> _What the task asks_
Wherever a line below holds the word "computer", copy that line.
━━━━
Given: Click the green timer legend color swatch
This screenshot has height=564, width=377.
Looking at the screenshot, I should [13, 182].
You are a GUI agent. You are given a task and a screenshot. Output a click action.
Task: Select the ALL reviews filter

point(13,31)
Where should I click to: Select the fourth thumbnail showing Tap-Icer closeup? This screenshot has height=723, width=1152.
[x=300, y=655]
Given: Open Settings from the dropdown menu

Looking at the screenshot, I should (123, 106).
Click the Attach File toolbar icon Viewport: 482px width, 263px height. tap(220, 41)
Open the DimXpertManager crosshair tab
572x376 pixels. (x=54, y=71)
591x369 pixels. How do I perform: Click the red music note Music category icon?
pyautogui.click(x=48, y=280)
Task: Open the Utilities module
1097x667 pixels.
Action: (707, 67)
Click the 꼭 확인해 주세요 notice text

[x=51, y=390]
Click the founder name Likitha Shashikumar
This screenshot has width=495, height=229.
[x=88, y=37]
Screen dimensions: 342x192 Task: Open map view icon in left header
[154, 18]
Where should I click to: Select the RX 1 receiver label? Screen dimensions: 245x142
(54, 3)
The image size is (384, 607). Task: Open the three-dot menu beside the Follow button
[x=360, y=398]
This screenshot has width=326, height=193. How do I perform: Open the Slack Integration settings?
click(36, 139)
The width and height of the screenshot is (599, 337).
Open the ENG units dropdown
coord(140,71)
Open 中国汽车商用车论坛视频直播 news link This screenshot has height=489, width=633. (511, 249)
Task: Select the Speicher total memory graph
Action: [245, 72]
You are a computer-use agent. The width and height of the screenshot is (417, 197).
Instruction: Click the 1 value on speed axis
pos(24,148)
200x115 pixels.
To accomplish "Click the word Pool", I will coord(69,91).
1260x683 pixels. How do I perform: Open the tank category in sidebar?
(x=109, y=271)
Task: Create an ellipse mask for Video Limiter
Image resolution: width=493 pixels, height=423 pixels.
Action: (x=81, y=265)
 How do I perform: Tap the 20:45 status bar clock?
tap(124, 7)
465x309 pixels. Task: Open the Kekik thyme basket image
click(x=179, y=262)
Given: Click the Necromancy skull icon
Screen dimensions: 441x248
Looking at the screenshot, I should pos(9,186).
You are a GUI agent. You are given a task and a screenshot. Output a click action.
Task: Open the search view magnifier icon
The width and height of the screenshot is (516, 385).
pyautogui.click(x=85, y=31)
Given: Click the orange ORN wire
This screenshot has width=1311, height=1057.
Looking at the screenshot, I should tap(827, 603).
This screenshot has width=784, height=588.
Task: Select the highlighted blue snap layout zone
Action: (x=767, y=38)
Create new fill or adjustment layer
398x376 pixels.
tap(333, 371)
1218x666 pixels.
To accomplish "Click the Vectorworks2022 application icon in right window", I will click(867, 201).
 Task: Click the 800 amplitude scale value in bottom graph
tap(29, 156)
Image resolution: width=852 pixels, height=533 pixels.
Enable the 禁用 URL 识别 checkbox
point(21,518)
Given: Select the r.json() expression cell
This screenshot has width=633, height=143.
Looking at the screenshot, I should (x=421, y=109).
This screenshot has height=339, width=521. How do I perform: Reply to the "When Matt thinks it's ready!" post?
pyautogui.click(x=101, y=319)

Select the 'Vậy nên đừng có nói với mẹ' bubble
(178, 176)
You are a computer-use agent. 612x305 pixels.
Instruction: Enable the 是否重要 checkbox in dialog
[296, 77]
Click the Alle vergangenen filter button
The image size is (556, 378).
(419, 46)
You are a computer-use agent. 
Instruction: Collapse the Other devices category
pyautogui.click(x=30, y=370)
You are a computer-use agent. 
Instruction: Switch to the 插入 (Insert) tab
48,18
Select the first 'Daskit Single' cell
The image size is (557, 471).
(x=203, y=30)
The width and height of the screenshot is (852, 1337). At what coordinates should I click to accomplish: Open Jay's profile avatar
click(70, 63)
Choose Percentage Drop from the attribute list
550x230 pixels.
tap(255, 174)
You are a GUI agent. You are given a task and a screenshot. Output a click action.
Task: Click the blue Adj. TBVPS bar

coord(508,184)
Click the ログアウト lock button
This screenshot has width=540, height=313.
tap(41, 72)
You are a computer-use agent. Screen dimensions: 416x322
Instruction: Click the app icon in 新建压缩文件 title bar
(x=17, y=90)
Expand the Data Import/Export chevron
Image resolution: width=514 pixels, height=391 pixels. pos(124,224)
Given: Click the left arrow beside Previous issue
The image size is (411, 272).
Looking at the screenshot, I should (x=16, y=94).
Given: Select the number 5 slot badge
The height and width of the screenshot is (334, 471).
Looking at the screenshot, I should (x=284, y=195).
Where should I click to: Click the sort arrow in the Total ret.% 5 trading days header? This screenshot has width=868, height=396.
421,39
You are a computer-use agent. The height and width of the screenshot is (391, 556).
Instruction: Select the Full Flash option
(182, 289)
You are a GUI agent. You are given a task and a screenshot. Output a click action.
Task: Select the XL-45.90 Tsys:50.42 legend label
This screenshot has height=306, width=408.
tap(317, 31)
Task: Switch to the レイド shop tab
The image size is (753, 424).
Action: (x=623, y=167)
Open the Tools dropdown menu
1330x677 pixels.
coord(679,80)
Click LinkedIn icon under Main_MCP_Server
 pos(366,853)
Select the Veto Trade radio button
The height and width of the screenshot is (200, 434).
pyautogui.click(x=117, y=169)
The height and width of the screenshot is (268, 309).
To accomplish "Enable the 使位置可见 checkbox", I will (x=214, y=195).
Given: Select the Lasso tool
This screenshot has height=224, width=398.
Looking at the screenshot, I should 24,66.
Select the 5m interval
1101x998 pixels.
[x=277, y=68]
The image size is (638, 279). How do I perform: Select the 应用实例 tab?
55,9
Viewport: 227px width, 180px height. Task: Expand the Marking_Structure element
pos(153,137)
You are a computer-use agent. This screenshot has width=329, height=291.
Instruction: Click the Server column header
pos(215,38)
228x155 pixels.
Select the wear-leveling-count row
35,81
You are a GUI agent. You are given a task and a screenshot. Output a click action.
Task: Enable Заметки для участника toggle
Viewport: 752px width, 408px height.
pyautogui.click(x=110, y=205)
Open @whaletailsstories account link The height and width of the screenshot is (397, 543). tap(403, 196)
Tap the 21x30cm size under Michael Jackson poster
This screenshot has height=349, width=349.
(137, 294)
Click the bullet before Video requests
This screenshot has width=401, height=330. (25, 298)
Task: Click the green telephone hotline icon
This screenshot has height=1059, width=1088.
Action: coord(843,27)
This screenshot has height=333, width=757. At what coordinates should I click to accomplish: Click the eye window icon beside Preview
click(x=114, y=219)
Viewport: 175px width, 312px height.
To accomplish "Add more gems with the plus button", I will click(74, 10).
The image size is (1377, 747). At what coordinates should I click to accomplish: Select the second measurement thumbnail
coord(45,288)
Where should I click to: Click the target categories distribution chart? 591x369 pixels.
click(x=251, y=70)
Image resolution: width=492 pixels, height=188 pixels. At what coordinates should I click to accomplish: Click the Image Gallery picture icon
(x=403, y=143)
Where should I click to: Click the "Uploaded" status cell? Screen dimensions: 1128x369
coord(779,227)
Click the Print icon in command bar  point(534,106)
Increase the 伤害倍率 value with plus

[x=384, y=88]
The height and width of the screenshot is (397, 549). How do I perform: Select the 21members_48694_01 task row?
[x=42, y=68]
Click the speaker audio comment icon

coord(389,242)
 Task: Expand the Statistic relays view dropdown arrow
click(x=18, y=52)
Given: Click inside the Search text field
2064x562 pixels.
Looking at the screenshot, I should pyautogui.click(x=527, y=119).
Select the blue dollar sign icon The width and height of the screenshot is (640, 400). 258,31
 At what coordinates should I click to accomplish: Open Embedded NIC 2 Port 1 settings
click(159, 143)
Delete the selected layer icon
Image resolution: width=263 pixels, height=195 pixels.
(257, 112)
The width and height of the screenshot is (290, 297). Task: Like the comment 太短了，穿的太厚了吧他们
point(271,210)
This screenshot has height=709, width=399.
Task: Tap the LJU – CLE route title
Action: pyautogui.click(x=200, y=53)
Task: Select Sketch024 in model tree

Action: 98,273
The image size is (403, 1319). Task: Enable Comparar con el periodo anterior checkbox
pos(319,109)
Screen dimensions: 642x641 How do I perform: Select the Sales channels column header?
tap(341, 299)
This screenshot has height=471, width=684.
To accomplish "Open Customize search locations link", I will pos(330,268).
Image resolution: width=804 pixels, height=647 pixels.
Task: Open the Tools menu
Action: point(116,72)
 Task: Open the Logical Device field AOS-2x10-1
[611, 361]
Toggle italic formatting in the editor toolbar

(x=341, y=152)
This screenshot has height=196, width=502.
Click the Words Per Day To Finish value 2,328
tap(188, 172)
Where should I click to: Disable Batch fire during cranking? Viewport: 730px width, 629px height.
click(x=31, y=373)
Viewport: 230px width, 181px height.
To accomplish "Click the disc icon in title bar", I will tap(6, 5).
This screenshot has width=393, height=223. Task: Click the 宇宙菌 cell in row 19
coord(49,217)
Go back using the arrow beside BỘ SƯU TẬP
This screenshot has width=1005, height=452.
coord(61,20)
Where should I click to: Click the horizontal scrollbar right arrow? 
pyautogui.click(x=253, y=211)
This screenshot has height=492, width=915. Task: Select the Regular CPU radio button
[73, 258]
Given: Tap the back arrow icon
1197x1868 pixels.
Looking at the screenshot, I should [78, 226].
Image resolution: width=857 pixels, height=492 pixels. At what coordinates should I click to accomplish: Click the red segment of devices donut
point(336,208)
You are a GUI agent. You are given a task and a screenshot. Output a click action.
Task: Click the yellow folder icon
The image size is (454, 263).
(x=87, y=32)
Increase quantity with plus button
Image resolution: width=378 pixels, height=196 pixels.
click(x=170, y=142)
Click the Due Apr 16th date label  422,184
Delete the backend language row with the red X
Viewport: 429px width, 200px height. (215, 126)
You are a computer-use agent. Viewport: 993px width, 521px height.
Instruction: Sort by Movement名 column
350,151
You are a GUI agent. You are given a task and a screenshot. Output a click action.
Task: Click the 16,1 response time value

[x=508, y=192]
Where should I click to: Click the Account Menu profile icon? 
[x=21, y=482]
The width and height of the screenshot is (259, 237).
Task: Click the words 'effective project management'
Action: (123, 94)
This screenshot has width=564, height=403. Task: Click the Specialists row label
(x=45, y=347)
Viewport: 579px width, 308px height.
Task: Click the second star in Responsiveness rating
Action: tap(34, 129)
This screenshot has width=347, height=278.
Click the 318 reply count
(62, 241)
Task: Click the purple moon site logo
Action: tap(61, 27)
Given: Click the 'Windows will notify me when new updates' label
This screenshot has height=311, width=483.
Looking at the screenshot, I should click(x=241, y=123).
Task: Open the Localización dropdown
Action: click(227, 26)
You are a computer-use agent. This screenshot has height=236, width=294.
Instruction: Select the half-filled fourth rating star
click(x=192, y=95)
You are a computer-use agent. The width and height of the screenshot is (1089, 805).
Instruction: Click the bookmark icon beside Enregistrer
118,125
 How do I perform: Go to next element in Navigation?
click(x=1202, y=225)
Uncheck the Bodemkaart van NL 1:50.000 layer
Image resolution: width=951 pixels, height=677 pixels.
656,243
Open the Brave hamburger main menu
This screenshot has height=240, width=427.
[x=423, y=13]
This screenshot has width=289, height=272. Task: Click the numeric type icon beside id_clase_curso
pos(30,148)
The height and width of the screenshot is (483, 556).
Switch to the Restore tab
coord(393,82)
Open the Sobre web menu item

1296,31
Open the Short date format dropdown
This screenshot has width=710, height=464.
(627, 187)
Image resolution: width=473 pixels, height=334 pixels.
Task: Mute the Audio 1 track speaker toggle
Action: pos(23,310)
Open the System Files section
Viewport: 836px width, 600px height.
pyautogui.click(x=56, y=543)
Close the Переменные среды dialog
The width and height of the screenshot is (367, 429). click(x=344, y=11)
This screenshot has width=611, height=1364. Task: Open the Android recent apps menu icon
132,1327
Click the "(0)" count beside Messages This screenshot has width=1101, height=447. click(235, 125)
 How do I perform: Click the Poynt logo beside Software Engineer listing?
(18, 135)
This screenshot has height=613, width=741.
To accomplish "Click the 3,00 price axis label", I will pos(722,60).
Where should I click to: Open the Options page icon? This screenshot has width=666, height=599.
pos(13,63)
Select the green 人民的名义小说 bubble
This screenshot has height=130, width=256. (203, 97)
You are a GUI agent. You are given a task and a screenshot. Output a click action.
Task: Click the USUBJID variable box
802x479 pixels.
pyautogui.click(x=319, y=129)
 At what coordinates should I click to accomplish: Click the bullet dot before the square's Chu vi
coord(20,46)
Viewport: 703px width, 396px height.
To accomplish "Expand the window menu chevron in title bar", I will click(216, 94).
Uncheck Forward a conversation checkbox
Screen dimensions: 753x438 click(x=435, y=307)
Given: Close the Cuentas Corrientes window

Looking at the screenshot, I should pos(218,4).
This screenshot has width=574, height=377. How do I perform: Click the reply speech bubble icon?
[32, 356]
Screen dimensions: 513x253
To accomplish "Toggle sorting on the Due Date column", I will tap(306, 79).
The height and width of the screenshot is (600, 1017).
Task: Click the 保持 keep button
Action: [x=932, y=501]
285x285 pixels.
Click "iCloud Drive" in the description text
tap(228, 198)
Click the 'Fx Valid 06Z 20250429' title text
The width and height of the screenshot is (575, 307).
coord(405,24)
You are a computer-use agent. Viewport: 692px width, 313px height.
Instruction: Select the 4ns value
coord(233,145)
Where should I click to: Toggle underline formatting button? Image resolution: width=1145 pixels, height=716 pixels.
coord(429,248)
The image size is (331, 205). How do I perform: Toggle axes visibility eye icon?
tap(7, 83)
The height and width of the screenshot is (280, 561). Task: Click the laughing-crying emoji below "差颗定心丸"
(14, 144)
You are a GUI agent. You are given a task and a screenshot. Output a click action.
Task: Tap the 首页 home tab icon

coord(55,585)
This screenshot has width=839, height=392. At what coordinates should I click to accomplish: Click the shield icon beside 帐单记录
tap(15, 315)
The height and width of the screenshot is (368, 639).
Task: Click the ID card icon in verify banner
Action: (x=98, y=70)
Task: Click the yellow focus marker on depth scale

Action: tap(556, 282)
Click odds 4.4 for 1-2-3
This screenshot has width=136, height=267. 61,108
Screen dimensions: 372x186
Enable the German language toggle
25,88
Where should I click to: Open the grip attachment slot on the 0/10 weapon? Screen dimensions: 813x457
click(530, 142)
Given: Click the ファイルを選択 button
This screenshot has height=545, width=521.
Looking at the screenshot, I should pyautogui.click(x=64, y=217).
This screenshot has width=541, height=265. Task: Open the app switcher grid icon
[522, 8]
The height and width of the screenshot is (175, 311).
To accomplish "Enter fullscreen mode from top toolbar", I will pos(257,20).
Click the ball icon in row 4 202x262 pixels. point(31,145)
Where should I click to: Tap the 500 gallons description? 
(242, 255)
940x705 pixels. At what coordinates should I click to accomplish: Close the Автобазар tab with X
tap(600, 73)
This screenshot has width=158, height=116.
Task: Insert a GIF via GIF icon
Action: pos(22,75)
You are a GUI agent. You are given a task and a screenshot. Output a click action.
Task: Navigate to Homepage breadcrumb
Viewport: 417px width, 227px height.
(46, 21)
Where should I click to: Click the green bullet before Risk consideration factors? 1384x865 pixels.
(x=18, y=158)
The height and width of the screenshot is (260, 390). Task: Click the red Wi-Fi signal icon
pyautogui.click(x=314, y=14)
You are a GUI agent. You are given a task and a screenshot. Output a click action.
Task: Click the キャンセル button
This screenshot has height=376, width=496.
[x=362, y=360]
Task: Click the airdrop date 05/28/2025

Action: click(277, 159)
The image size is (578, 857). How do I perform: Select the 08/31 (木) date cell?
━━━━
> _Output below_
You are a computer-use agent. The width and height of the screenshot is (417, 197).
You are a computer-use agent. 612x305 pixels.
You are a computer-use agent. 
You are a computer-use agent. 
You are a computer-use agent. Screen dimensions: 416x322
You are a computer-use agent. The height and width of the screenshot is (391, 556).
You are a computer-use agent. This screenshot has width=329, height=291.
You are a computer-use agent. Viewport: 993px width, 521px height.
You are a computer-use agent. This screenshot has height=236, width=294.
You are a computer-use agent. The width and height of the screenshot is (1089, 805).
You are a computer-use agent. Viewport: 692px width, 313px height.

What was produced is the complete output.